:: YOUR ASSIGNMENT ::
Write out word for word the part of the passage on the Space of Freedom concert that starts with "Space of Freedom" and goes on through "the political system.".

Space of Freedom was a concert performed by French musician Jean Michel Jarre in Poland, at the Gdańsk Shipyard, on August 26, 2005, to celebrate the 25th anniversary of the Solidarity trade union's foundation. Jarre was invited by Lech Wałęsa to hold this concert, which was watched by an audience of more than 170,000 people who bought tickets, as well as many others who observed the event from outside the shipyard, in high buildings such as Zieleniak and the hills of Góra Gradowa.

Lech Wałęsa, the union leader who led the strikes from 1980, and the current president of the city of Gdańsk, Paweł Adamowicz, attended the concert. Lech Wałęsa gave a speech on the meaning of Solidarity and on the non-violent upheaval of the political system.

:: GIVEN INFORMATION ::
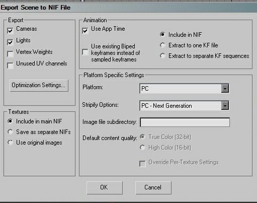The width and height of the screenshot is (257, 203).
Task: Confirm export with OK button
Action: tap(105, 187)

:: FINISHED EXERCISE ::
Space of Freedom was a concert performed by French musician Jean Michel Jarre in Poland, at the Gdańsk Shipyard, on August 26, 2005, to celebrate the 25th anniversary of the Solidarity trade union's foundation. Jarre was invited by Lech Wałęsa to hold this concert, which was watched by an audience of more than 170,000 people who bought tickets, as well as many others who observed the event from outside the shipyard, in high buildings such as Zieleniak and the hills of Góra Gradowa.

Lech Wałęsa, the union leader who led the strikes from 1980, and the current president of the city of Gdańsk, Paweł Adamowicz, attended the concert. Lech Wałęsa gave a speech on the meaning of Solidarity and on the non-violent upheaval of the political system.